**The task:**
Return the lines below exactly as they appear, starting at the line that contains "Click the window icon in title bar" and ending after the line that contains "Action: tap(1147, 582)".

(Stored data)
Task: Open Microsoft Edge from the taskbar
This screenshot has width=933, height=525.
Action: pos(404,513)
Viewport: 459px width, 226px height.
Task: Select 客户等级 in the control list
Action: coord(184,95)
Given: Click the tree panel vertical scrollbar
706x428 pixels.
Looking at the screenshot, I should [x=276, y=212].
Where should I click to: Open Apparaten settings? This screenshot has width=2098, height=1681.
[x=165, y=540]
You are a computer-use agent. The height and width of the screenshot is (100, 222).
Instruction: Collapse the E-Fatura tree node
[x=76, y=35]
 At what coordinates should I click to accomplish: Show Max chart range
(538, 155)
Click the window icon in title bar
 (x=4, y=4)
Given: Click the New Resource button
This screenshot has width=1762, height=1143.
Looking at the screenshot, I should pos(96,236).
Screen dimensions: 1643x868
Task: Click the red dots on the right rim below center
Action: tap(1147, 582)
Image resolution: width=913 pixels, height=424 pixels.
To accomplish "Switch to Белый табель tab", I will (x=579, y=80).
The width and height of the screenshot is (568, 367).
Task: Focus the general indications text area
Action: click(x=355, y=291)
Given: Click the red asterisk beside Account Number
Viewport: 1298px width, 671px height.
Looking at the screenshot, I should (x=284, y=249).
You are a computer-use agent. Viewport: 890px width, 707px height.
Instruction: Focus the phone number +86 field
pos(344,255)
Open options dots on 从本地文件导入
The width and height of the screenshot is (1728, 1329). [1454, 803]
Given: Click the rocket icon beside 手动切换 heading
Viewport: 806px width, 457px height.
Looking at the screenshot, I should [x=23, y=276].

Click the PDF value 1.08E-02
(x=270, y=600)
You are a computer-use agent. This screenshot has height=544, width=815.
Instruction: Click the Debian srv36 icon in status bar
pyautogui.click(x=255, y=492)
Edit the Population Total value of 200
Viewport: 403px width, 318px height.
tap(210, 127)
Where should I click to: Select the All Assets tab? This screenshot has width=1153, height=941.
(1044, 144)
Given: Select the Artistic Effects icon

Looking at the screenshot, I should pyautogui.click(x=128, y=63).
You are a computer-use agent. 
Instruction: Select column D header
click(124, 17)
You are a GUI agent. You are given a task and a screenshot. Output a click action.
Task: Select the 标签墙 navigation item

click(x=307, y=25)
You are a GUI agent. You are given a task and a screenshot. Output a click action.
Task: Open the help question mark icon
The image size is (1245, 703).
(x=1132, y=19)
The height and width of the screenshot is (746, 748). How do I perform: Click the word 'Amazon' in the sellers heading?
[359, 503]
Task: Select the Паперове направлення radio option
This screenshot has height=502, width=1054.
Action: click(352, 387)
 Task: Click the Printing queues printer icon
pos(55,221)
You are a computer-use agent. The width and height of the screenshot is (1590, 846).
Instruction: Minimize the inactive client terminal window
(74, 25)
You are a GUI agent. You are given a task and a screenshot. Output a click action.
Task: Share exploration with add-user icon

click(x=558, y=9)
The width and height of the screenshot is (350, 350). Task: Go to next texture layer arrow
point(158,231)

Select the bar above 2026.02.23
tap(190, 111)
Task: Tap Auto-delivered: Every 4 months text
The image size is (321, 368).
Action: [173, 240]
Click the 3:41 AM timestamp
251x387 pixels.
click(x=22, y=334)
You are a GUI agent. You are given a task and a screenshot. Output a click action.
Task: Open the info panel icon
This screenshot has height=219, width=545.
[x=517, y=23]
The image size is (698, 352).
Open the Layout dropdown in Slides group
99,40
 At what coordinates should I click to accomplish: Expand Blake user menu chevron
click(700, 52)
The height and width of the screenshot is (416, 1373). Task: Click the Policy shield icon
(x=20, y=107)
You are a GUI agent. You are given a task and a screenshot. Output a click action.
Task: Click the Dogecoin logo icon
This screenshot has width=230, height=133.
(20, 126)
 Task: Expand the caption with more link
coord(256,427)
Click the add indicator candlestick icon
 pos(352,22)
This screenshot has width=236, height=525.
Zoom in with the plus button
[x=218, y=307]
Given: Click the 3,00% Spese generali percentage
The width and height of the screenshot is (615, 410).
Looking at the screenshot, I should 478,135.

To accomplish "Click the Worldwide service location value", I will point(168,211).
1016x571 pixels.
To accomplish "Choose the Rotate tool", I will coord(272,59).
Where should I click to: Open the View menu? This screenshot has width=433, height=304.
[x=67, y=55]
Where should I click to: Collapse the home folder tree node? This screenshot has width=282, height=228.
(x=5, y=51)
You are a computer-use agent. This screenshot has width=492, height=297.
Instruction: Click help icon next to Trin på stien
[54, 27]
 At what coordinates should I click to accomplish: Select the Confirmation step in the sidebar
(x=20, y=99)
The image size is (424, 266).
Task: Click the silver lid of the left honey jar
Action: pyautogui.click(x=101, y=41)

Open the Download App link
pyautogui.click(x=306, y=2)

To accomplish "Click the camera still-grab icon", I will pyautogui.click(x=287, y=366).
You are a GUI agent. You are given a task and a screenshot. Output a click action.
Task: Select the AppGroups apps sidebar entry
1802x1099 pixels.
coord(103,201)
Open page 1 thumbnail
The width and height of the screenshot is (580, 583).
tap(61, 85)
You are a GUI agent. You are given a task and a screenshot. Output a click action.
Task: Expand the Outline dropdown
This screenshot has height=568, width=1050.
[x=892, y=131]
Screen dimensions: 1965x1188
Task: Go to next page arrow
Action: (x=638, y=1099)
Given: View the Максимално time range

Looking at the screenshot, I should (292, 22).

**Answer to the problem:**
Click the window icon in title bar
 (x=4, y=4)
Given: Click the New Resource button
This screenshot has width=1762, height=1143.
Looking at the screenshot, I should pos(96,236).
Screen dimensions: 1643x868
Task: Click the red dots on the right rim below center
Action: tap(1147, 582)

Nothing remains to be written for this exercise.